* Excerpt provided:
HR professionals in Taiwan are struggling to deal with a new ‘one mandatory day off, one flexible rest day’ working week, setting the island economy’s labour market at odds with the world’s general trend toward greater flexibility.
Under the new rule, introduced at the start of the year, employees must not work on fixed days off for any reason except during emergencies such as earthquakes and accidents.
Meanwhile, work on flexible rest days must be compensated with 233 per cent of the hourly rate for the first two hours and 267 per cent of the hourly rate for the rest of hours, compared with the previous flat overtime rate of 200 per cent.
In another element of the new rule, penalties for violations of the labour standards act have been raised significantly, although different grace periods apply to sectors. Some fines have gone from TWD300,000 (US$9,800) under the old system to TWD1 million (US$32,700) under the new regime.
This has created headaches for Taiwan’s HR departments, judging by the latest official earnings and productivity statistics released by the government. These showed that average overtime pay increased by nine per cent in the first four months of the year compared to the same period a year before, whereas the average overtime hours stayed unchanged.
“The new rule presents a headache to HR departments because there was a very short lead time from the announcement of this rule through to the date it became effective,” said Shaun Cronin, head of Taiwan at Michael Page. Indeed, the new system was only announced in December last year and began on 1 January 2017.
“It complicates wage cost management and overtime policy, and employers are likely going to need to recruit more workers,” he added.
Dispatch worker agencies may benefit from the rule. According to Cronin, Michael Page expects there to be a positive impact on the temporary recruitment market within the most impacted sectors, namely retail, hospitality and manufacturing. With organisations wanting more flexible work arrangements, temporary positions – which are not covered by the new rules – are likely to grow in number.

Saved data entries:
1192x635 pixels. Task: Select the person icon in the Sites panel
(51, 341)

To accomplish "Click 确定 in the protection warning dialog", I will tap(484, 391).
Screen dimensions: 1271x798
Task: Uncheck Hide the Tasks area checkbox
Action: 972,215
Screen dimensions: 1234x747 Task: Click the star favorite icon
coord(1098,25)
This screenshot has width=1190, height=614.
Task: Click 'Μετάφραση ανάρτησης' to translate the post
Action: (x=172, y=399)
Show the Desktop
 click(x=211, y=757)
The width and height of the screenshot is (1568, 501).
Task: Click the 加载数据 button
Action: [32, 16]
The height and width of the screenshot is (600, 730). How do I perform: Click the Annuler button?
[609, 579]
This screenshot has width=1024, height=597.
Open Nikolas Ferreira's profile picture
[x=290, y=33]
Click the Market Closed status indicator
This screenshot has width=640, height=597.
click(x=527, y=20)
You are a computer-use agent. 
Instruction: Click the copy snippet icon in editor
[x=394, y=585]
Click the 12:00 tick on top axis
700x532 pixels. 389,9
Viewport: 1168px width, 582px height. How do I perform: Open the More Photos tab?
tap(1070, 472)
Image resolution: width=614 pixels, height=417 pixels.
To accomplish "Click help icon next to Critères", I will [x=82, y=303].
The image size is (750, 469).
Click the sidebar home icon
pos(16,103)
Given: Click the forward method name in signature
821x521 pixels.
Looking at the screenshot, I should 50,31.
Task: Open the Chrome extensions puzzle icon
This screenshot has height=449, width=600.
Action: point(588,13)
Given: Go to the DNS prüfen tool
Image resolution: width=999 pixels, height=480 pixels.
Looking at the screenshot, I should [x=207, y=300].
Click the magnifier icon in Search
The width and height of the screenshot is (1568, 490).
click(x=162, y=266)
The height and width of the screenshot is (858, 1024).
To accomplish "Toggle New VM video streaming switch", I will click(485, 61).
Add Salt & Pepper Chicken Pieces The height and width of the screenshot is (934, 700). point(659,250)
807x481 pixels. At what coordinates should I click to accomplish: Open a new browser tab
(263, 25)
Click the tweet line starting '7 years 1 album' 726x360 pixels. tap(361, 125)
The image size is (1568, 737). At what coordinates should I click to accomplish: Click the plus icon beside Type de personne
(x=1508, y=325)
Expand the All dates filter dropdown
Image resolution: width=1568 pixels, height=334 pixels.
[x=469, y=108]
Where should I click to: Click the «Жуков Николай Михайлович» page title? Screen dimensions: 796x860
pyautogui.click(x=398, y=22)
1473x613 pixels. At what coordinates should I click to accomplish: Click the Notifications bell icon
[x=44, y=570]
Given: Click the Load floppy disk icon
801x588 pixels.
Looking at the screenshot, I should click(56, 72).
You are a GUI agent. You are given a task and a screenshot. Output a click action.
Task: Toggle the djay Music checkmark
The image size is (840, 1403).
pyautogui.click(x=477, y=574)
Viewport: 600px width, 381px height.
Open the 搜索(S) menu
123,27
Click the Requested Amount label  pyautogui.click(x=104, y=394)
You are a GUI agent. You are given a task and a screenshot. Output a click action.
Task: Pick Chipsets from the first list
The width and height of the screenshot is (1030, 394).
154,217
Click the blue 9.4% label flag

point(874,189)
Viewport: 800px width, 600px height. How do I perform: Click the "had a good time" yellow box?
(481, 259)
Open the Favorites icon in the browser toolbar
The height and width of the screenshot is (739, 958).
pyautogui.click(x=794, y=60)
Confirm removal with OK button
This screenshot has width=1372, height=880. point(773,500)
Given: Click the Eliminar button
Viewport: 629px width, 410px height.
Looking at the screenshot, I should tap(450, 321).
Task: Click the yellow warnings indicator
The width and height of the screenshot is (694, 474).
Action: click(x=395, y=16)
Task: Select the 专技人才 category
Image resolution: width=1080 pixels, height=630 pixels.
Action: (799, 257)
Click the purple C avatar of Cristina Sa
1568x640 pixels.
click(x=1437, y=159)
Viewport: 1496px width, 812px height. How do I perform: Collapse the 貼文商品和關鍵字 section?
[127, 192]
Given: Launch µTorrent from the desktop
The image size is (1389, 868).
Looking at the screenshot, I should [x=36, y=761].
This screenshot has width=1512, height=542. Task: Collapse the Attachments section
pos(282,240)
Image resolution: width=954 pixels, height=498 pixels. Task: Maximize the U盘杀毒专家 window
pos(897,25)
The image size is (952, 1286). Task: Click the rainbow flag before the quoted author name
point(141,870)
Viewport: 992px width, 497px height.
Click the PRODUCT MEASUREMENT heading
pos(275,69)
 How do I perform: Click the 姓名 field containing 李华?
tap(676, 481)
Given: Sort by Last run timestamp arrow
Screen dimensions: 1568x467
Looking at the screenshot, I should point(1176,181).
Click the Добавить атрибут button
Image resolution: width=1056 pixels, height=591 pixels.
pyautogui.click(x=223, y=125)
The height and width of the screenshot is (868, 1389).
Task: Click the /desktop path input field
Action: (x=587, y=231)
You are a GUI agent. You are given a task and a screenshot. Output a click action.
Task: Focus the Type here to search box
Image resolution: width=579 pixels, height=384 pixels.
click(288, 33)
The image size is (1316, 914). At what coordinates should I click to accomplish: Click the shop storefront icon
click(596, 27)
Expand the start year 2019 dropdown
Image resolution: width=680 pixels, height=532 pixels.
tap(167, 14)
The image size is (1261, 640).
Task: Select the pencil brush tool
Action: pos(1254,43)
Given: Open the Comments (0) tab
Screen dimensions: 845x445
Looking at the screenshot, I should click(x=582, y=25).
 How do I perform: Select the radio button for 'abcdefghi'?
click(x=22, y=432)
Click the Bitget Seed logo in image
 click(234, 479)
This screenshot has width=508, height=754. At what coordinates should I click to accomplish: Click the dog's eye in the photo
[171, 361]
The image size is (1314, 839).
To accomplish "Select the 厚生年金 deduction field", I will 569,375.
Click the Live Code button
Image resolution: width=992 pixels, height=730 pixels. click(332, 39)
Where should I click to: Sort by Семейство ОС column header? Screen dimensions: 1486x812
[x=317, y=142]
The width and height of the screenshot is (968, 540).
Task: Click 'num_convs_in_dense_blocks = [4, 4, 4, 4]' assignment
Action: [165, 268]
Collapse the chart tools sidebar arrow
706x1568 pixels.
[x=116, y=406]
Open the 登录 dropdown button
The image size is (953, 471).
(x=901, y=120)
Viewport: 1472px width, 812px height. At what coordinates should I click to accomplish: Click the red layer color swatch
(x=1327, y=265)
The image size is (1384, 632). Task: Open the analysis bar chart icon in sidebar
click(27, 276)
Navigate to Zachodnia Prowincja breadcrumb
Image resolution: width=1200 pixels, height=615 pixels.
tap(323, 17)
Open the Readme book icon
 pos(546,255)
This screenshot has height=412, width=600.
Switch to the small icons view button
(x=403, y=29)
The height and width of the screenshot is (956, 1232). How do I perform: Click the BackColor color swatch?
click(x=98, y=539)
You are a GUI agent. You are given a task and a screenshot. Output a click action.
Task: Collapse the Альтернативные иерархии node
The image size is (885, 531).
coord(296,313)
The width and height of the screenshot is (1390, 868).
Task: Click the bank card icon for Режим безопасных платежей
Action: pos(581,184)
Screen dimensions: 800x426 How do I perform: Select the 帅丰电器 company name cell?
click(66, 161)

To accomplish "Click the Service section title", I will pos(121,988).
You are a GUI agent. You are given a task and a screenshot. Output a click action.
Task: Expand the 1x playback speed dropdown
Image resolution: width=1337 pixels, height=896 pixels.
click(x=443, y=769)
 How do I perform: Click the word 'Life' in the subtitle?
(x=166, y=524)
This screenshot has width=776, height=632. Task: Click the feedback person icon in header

* Work item A:
According to the article on Taiwan's new working week rule, why does the rule present a headache to HR departments?
* Work item B:
Extend the article on Taiwan's new working week rule beyond its last sentence.
None of the saved data lines are needed for these tasks.

* Written response A:
Shaun Cronin of Michael Page says the lead time from the rule's announcement to its effective date was very short. The system was announced only in December and took effect on 1 January 2017.

* Written response B:
“This may have a negative impact on the creation of new permanent roles within these sectors,” he said.
Chun-Nan Liu, Taipei-based HR business partner at international pharmaceutical company AstraZeneca, pointed out that the labour standard act amendment has been reported on intensely by local media, leading to greater awareness of working rights among the Taiwanese.
Speaking to People Management in a private capacity, Liu said that it forces companies to be more compliant with the act.
“I think it is a good trend that the general public is now much more aware of their working rights so that they will talk to employers or even take legal action when they believe they are treated in an unfair way,” Liu said.
Nevertheless, taking a view on the overall economic impact, the American Chamber of Commerce in Taipei (AmCham Taipei), argued that the ‘one fixed day off, one flexible rest day’ policy is a step backward in Taiwan’s aim to transform its industries, as the scheme is better suited to managing “old economy” factory workers and moves away from ongoing efforts to promote services and knowledge-based industries.
“The new labour rules bring needless obstacles to the workings of fledgling start-ups, whose engineers require the flexibility to balance lulls and overtime,” said AmCham Taipei chairman Albert Chang when releasing AmCham Taiwan’s White Paper last month.